Luego, sus manos se estrenan en los tambores de la rumba callejera, que parecen darle el asché para ejecutar finalmente la guitarra, como pocos, y Sergio Vitier emerge cual símbolo imperecedero del mestizaje en la música criolla.

Talento, sensibilidad, poesía, fueron la mejor herencia de una familia ejemplar y calaron en sus fuegos juveniles hasta ser referente obligado del arte sonoro en la isla, como compositor renovador para cine, televisión, ballet, danza folclórica y contemporánea, instrumentista o director de proyectos escénicos.

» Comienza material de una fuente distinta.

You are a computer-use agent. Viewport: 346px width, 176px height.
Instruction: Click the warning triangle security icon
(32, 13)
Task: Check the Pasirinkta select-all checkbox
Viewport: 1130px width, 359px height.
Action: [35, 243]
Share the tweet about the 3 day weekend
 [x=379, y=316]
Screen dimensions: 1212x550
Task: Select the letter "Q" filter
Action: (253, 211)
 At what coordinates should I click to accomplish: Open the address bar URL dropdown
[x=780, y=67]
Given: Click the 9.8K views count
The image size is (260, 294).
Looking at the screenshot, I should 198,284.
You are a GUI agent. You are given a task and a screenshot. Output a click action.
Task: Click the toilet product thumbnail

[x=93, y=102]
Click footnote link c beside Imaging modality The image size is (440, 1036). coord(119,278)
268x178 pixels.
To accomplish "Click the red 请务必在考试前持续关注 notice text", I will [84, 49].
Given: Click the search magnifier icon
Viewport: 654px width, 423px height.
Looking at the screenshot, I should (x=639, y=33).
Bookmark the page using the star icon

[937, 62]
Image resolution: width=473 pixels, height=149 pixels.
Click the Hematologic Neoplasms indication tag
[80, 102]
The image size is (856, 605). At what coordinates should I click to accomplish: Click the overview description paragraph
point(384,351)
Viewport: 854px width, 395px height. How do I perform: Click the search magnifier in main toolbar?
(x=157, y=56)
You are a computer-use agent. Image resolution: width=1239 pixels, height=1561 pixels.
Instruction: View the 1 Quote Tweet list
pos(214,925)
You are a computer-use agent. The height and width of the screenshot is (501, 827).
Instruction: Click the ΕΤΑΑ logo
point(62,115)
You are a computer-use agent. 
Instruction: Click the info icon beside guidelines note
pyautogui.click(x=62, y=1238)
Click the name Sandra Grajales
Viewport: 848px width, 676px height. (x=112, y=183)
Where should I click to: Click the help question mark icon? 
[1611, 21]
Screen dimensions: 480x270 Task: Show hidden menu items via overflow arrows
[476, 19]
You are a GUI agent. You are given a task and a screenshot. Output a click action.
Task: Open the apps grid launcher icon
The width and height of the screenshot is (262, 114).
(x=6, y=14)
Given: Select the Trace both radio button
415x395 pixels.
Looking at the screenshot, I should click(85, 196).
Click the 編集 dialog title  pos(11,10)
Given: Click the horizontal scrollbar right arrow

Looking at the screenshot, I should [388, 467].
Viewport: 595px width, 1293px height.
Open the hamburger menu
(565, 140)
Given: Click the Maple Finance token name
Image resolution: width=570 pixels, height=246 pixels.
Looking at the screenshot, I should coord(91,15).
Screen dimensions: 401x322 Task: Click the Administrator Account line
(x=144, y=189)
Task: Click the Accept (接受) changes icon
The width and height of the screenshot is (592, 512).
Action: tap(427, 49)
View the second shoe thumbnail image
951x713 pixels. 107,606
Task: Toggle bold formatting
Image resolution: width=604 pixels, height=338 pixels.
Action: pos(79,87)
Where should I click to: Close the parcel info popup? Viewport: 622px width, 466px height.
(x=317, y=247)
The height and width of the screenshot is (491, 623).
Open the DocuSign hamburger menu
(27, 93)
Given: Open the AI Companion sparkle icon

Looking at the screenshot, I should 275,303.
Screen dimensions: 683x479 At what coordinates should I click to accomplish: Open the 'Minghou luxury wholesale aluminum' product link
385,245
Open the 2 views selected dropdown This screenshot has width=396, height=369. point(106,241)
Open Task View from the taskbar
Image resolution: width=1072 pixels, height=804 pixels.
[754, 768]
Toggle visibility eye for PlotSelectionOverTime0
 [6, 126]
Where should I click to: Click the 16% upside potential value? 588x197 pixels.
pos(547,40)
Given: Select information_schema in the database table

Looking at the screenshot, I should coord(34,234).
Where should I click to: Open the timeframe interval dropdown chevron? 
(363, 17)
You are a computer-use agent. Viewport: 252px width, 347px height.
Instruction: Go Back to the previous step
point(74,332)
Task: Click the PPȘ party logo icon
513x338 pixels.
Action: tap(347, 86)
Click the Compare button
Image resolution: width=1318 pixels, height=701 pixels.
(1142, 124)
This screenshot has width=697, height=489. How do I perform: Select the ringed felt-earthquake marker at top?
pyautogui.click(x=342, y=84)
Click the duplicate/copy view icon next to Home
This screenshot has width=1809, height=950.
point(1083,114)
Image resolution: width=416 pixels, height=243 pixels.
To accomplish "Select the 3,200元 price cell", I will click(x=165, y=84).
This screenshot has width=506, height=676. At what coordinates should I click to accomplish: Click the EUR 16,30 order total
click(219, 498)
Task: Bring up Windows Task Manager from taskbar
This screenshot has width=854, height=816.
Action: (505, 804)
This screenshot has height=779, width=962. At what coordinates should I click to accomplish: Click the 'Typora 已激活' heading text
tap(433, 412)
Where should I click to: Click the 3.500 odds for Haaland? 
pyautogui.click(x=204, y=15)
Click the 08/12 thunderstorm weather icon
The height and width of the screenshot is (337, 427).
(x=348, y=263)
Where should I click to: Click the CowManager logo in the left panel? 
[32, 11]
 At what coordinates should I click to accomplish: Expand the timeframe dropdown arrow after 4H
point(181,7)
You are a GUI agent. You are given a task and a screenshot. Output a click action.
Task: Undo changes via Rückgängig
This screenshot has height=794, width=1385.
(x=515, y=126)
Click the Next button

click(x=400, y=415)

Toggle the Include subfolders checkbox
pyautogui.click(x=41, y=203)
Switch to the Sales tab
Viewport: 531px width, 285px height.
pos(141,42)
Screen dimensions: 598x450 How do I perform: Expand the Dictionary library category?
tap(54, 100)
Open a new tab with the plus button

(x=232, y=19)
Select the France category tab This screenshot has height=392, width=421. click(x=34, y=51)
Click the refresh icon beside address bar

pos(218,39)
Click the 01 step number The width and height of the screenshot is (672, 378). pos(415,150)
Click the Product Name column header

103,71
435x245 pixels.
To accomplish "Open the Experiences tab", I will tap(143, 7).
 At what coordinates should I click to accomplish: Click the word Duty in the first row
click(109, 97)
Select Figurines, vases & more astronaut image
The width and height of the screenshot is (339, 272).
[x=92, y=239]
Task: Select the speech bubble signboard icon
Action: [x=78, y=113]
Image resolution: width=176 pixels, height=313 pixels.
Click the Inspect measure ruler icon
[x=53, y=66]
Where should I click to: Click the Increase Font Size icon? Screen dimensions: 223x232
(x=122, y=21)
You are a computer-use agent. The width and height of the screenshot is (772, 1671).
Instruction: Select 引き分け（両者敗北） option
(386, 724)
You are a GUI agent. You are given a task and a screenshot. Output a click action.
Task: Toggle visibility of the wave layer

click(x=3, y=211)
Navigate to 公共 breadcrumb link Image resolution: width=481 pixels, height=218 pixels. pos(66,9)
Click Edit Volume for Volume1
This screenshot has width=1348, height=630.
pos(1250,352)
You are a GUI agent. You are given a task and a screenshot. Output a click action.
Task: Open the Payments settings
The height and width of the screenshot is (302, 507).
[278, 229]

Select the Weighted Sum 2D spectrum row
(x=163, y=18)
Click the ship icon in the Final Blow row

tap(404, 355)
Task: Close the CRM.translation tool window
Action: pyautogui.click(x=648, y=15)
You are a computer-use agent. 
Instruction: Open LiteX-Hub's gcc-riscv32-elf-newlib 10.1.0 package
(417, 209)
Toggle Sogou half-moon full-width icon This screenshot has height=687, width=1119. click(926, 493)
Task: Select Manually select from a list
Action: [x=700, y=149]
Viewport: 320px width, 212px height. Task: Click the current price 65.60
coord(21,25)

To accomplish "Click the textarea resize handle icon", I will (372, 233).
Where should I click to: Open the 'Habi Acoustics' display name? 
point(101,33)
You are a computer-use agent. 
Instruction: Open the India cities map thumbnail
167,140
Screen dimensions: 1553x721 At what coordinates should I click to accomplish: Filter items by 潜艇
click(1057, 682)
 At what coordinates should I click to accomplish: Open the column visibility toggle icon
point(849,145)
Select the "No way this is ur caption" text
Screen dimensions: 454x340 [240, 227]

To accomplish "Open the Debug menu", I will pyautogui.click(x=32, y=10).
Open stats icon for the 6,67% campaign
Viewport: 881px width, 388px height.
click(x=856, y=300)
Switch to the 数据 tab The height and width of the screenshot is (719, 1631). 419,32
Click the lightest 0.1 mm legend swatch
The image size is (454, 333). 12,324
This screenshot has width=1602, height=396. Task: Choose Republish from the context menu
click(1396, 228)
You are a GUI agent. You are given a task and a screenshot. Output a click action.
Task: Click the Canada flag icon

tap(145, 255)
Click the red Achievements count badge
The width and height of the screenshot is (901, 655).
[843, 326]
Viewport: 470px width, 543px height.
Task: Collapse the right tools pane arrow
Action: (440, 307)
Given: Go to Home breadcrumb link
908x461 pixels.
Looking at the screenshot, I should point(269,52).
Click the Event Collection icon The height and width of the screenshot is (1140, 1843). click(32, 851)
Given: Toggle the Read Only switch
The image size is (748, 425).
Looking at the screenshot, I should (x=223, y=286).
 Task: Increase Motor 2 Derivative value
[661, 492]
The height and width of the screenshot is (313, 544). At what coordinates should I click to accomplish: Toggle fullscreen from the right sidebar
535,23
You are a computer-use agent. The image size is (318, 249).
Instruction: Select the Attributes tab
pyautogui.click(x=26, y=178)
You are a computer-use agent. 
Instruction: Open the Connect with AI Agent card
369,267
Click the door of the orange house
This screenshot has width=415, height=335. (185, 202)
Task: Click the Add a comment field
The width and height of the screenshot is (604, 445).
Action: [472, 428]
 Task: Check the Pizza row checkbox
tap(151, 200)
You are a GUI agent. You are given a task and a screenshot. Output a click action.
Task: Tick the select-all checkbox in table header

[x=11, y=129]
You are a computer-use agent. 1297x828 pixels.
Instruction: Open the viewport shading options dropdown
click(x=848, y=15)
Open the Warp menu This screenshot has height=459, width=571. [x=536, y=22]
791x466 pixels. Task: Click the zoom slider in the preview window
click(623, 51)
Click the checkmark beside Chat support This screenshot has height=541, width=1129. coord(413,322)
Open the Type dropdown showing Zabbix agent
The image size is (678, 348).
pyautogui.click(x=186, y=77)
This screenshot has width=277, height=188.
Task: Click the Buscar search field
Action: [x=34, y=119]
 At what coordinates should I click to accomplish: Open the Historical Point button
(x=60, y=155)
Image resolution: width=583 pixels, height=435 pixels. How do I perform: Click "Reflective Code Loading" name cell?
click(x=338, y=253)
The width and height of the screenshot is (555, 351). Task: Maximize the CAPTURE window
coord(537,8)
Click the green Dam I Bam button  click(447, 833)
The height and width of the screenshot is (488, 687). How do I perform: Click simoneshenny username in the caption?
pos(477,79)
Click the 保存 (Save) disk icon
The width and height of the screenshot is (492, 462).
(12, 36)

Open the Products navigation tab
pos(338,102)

Entender la vida desde las cuerdas de su guitarra, resultó un don para el hijo mayor de Fina García Marruz y Cintio Vitier, el mismo que se reconoció en cada barrio marginal, reparto residencial, aroma de la campiña, nocturnidad habanera, siempre aprendiendo de grandes maestros y de anónimos ciudadanos.

Coinciden los estudiosos de la obra de Sergio Vitier en que el virtuosismo le permitió llegar a las raíces de la nacionalidad cubana, a ese cruce de múltiples caminos que latieron en su estética musical y trascendieron en la peculiar forma de vibrar sus arpegios.

Integró y fundó desde temprana edad agrupaciones hasta pertenecer a los más exquisitos colectivos, como la Orquesta de Música Moderna y el Grupo de Experimentación Sonora del ICAIC. Junto a su también talentoso hermano, José María Vitier, edificó obras monumentales.

Los reconocimientos, dos veces Premio Cubadisco, Premio Nacional de Música, sus sonidos tan sui generis, la muerte no pudo sepultarlos. Aún se siente galopar a Sergio Vitier, mientras su mano izquierda rasga otra melodía que enamora a la vida.